Gli studi medici saranno aperti 24 ore al giorno e le ricette saranno solo elettroniche. Pronto l'accordo tra medici di famiglia e governo, anche se con 5 anni di ritardo. La Lombardia fa da apripista delle nuove regole. Ne parla il Corriere della Sera.
«Non più carta in farmacia - dice Giacomo Milillo, segretario nazionale del maggiore sindacato dei medici di famiglia, la Fimmg, che oggi assieme a Snami e Smi, è stato convocato dall'agenzia che si occupa delle trattative per conto del governo (Sivac) per chiudere la convenzione col sistema sanitario nazionale - La ricetta entra nel web e verrà inviata online alla Asl, al ministero del Tesoro e in un circuito dove il farmacista potrà leggerla per consegnare il medicinale richiesto dal cittadino».
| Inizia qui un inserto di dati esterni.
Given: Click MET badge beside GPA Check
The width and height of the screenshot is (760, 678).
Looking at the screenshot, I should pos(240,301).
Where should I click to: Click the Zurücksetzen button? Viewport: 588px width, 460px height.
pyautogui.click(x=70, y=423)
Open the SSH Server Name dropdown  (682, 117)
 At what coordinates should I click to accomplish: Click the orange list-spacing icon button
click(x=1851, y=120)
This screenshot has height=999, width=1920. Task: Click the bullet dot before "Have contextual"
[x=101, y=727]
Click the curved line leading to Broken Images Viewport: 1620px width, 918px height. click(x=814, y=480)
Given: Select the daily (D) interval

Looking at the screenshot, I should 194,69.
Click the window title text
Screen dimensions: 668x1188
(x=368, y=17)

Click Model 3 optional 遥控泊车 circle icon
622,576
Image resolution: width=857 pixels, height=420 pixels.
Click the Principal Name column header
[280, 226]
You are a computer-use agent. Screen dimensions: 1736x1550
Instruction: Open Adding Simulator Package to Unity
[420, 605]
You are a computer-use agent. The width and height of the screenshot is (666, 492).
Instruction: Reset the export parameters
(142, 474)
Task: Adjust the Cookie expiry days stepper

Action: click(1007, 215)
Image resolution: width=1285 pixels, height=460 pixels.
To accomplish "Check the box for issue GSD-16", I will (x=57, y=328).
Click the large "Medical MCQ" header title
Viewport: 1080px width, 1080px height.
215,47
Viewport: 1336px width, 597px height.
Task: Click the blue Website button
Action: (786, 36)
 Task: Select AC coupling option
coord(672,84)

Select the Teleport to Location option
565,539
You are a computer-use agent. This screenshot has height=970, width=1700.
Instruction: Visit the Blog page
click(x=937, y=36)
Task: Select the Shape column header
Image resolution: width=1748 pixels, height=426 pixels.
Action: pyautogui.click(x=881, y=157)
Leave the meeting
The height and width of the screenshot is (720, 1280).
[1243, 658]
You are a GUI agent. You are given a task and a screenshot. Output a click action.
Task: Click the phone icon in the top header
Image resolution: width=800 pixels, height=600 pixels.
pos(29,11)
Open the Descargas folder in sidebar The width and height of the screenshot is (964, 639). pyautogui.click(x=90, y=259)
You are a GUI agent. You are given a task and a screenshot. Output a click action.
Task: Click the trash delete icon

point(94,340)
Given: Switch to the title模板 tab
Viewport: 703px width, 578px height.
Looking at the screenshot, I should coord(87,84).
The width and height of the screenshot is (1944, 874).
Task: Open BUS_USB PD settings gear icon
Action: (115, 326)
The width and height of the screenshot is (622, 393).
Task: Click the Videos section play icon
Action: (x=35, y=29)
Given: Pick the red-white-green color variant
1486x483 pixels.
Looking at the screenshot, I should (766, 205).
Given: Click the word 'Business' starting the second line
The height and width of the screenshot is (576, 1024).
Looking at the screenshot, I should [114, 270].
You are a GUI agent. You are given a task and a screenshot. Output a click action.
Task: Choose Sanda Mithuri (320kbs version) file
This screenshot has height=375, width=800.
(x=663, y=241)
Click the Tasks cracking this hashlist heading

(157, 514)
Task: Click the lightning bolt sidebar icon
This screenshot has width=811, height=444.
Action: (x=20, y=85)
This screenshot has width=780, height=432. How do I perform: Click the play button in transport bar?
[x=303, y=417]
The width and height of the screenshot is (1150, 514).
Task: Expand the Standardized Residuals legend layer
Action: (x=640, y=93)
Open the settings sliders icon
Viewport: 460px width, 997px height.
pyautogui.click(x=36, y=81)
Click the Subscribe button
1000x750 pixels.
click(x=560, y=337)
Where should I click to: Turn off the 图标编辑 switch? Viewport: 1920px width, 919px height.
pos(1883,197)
«Oltre alla ricetta online - si legge nell'articolo - si riorganizza la medicina di base. Spariscono i medici solisti, ma tutti dovranno partecipare a un gioco di squadra con pediatri e specialisti ambulatoriali e far parte di quelle che in modo complicato vengono ribattezzate Uccp, unità complesse per le cure primarie, anche per assicurare la copertura dei pazienti 24 ore su 24. Nel governo precedente l'ex ministro della Salute preferiva chiamarle case della salute».